Instruct students to analyze the constitutional provisions on the handout and work with a partner or two to write each one in their own words.

Have students work individually or in groups as best suits your teaching situation to read the following documents and answer the comprehension and sourcing questions as they go along.

Redirect students to the prompt: Evaluate the contributions to the power of the federal government by John Marshall as chief justice of the U.S. Supreme Court.

Have students list on the handout their answers to the constitutional question for each case excerpt. Then conduct a whole-class discussion or have groups brainstorm together with their partners to apply what they have learned about the cases and inform their response to the prompt. Next, have students write a thesis statement that answers the prompt.

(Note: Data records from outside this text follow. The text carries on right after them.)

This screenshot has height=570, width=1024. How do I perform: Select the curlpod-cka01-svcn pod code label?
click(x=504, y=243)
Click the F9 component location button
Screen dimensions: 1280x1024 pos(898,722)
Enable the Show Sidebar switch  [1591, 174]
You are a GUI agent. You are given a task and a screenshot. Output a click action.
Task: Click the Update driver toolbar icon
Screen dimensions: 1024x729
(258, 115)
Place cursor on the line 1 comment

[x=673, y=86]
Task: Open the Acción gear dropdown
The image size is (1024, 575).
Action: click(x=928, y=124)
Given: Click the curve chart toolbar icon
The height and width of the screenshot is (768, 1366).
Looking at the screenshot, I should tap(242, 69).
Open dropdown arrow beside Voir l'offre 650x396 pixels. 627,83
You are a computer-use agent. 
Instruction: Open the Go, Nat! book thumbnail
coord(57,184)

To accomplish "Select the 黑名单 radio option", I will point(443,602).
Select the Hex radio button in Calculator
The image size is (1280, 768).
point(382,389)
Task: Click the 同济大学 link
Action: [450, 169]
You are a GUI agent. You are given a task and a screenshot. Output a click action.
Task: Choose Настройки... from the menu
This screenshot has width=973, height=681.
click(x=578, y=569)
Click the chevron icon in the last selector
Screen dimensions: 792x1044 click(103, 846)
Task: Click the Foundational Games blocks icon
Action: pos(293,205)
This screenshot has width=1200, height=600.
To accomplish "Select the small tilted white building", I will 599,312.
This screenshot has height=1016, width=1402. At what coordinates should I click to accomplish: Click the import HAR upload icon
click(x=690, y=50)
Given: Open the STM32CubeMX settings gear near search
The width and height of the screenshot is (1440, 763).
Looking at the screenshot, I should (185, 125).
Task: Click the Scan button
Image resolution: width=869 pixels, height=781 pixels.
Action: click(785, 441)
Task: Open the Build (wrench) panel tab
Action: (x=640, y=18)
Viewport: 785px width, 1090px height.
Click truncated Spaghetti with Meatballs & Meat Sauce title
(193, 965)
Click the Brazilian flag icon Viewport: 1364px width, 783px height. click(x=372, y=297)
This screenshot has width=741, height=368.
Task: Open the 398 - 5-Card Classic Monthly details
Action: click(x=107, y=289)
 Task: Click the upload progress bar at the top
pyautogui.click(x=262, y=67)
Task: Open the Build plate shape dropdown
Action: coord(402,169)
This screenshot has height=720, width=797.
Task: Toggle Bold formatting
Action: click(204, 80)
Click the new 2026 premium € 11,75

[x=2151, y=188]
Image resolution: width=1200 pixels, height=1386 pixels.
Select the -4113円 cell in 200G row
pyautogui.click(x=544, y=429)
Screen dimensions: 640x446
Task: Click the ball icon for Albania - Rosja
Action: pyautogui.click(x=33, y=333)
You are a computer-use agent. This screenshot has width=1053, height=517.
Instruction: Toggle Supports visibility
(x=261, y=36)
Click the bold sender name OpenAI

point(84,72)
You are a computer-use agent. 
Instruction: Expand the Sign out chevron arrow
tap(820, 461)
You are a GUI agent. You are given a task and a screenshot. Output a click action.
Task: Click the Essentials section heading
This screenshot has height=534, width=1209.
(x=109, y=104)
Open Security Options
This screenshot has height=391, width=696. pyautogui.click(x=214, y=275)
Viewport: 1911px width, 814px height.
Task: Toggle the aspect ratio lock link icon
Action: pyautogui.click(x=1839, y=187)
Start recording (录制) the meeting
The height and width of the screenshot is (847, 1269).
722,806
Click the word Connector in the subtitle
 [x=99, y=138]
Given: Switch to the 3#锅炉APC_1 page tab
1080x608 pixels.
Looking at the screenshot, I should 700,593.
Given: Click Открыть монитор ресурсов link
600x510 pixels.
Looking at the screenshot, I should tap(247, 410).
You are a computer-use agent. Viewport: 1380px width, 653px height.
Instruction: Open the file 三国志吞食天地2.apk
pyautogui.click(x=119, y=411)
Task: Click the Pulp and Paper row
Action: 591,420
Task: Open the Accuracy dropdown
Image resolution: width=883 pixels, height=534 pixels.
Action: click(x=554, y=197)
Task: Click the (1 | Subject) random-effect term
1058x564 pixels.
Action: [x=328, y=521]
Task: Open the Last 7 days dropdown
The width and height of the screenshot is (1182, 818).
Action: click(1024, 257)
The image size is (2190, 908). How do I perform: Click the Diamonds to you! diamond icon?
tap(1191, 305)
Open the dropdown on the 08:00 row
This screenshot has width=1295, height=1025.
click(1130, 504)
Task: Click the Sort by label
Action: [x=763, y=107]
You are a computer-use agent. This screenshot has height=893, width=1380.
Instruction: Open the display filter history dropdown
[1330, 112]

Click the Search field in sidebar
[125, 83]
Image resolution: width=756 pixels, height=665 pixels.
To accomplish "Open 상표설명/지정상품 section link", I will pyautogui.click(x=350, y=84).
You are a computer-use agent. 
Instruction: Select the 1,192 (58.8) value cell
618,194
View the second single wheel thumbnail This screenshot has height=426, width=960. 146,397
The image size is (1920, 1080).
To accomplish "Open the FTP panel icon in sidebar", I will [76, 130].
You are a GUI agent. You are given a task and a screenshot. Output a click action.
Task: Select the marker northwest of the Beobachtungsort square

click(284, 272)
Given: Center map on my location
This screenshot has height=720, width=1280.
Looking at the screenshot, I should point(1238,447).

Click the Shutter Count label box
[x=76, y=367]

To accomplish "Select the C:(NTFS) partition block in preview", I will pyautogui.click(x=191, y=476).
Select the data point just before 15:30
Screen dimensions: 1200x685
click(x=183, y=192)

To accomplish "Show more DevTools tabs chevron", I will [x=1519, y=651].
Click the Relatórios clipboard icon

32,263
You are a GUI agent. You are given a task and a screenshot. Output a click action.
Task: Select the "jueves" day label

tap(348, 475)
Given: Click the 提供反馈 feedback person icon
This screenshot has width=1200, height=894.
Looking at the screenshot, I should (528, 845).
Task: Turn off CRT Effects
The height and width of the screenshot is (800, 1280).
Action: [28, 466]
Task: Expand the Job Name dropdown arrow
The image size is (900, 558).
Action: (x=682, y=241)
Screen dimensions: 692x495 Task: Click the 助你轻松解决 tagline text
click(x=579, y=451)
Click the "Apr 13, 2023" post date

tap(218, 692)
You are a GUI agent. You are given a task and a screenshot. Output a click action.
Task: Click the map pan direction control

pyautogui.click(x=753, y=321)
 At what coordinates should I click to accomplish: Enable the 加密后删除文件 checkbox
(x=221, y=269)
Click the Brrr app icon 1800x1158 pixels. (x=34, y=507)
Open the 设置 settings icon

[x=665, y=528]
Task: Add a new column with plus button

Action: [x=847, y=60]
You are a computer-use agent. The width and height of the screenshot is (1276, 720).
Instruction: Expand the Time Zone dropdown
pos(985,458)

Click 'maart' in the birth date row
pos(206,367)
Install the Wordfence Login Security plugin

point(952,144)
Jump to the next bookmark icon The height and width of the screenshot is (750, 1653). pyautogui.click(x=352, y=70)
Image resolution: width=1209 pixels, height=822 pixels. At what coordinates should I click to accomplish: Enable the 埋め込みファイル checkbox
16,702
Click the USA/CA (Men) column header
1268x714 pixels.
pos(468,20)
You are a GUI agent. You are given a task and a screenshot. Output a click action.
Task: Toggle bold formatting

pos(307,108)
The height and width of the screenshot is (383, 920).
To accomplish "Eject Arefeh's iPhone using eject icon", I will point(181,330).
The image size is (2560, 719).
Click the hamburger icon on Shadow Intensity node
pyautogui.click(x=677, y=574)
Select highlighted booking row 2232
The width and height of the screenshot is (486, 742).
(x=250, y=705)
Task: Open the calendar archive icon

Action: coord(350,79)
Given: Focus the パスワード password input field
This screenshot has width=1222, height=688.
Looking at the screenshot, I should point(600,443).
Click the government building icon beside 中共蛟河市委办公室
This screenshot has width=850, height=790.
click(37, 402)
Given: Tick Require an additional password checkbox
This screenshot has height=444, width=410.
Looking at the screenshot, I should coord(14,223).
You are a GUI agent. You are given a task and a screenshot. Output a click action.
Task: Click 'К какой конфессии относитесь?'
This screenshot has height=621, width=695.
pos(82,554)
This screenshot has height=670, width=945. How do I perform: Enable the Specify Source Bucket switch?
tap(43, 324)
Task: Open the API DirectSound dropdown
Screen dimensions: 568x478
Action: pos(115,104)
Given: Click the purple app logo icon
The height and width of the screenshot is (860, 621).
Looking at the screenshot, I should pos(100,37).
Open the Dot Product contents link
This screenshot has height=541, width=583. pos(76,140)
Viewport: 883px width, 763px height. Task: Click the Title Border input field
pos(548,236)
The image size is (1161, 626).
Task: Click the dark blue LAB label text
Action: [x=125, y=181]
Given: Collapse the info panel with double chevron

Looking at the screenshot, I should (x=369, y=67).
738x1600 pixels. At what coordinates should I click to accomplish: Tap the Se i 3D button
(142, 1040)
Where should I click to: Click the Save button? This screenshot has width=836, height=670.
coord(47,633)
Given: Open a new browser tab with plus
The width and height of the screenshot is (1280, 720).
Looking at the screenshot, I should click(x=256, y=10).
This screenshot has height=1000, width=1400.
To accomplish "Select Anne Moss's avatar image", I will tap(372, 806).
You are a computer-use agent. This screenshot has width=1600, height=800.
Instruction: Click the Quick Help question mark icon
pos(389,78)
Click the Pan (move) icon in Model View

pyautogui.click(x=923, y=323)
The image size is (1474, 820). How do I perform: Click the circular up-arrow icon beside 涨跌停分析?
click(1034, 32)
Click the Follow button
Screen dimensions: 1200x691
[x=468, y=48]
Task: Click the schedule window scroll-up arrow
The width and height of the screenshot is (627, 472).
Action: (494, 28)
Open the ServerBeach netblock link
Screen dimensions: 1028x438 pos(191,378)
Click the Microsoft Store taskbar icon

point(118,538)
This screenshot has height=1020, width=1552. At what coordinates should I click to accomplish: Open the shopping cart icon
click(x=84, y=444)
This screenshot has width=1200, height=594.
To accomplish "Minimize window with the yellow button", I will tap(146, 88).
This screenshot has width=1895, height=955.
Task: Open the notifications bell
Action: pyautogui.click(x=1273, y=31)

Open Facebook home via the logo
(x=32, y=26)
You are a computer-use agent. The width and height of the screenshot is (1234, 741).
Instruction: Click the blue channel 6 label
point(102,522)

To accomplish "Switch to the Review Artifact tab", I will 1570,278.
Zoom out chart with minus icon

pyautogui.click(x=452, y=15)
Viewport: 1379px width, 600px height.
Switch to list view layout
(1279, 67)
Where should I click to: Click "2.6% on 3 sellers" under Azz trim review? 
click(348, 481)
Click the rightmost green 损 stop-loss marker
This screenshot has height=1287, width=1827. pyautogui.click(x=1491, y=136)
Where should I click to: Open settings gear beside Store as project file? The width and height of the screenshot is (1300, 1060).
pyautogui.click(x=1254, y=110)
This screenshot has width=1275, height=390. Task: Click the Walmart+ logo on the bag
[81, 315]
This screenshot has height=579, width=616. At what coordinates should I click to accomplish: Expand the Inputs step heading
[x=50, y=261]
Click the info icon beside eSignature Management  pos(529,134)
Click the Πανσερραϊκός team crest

Solicit volunteers to share their thesis and workshop several using the following questions:

  • Does the thesis answer the question without simply restating the prompt?
  • Does the thesis make sense?
  • Is the thesis historically accurate?
  • Does the thesis provide clear and cohesive reasoning?
  • Is the thesis supported by evidence from the documents?
  • Is the thesis supported by evidence on the topic outside of the documents (your own background knowledge of the Federalist/Anti-Federalist debate and ratification of the Constitution)?
  • Does the thesis provide a table of contents or road map for a persuasive essay?

Thesis statements may be collected and assessed with a class rubric or using the College Board criteria for a DBQ thesis.